Cap-Vert réalise son premier doublé en Coupe du Monde en maintenant le Uruguay à égalité (2-2) lors du match d’ouverture du groupe H à Miami.
Un début de tournoi inédit pour les « Bleus »
Classée 64e au classement FIFA et debutant à sa première édition, la nation cap-verdienne ouvre le score dès la 21ᵉ minute grâce à Kevin Pina, avant que Hélio Varela ne revienne en force à la 61ᵉ minute, deux réalisations qui inscrivent les toutes premières marques des Bleuets au plus haut niveau.
Le gardien uruguayen Fernando Muslera, pourtant solide, ne parvient pas à contenir la frappe lointaine de Pina et subit ensuite la frappe glissée de Varela, profitant d’un dégagement raté du défenseur Mathias Olivera.
L’Uruguay réagit et prolonge le spectacle
Après avoir concédé, l’équipe sud‑américaine restaure l’équilibre grâce à Maxi Araujo, qui, à la 44ᵉ minute, transforme une tête plongeante issue d’un rebond sur le poteau du gardien cap-verdien Vozinha.
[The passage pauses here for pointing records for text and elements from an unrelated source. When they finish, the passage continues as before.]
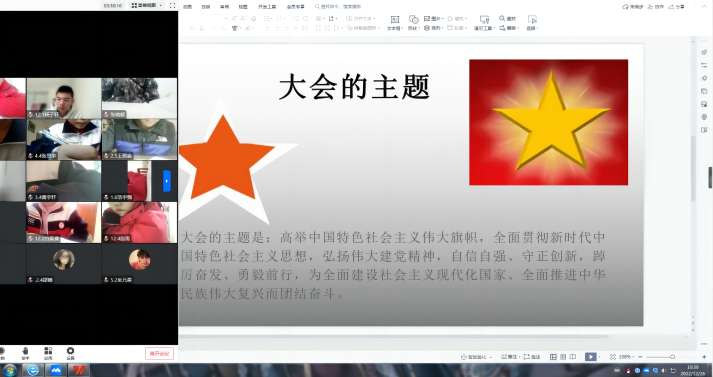Open the apps grid icon in meeting toolbar
Screen dimensions: 713x377
click(x=48, y=353)
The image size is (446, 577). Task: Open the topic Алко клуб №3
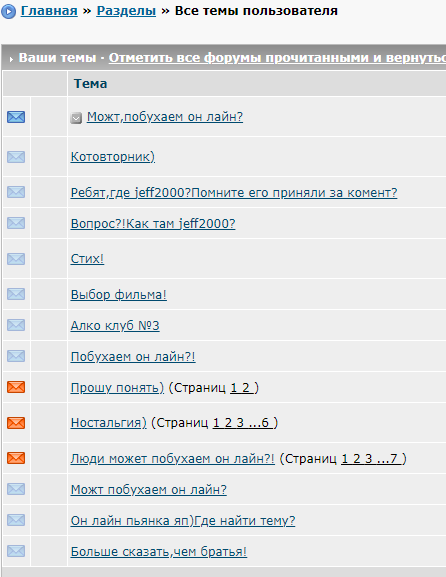pyautogui.click(x=115, y=326)
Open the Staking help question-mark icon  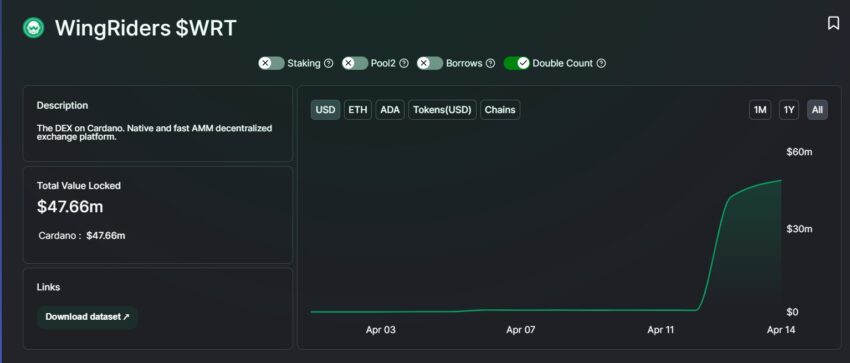click(328, 63)
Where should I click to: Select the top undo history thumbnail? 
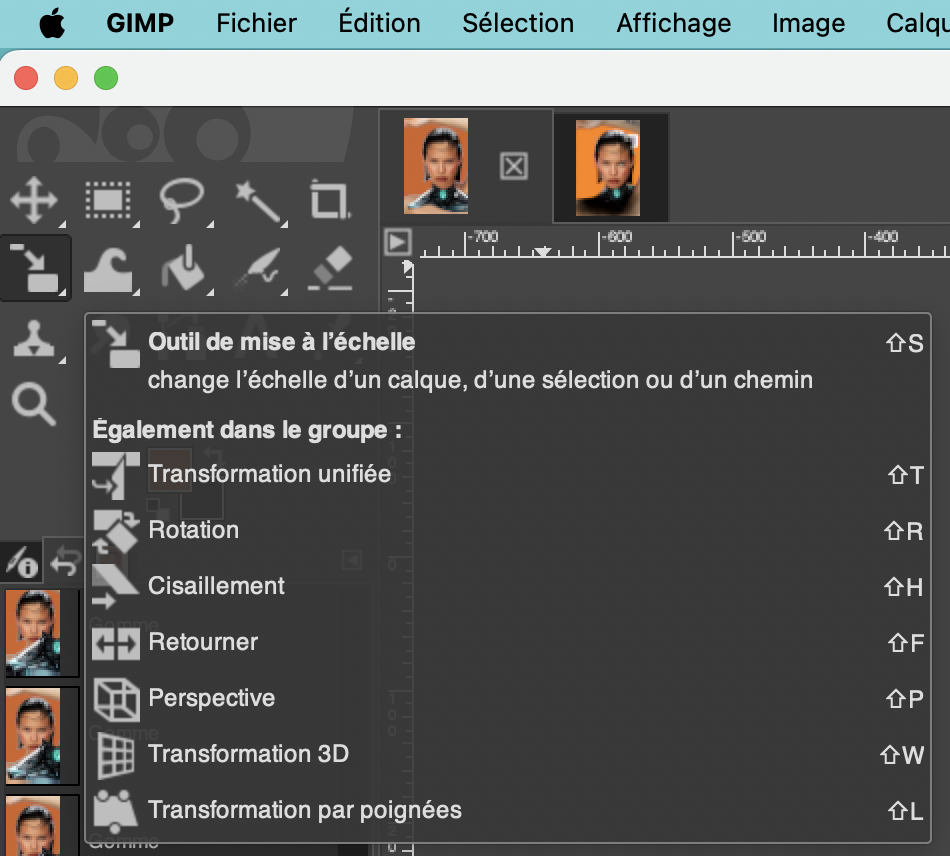coord(34,632)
Six minutes plus tard, Agustin Canobbio double la mise en profitant d’une passe aérienne d’Araujo, scellant ainsi le deuxième but des Celestes avant la pause.
Malgré un contrôle du jeu renforcé, les Uruguayiens voient le temps s’égrener sans avantage supplémentaire, tandis que le Cap‑Vert menace de nouveau à la fin du temps réglementaire, notamment lorsqu’un penalty aurait pu être accordé après la chute de Nuno Da Costa dans la surface.
Enjeux du groupe H et prochaine échéance
À égalité de points avec l’Uruguay, le Cap‑Vert doit impérativement battre l’Arabie Saoudite à Houston vendredi pour assurer sa qualification aux huitièmes de finale.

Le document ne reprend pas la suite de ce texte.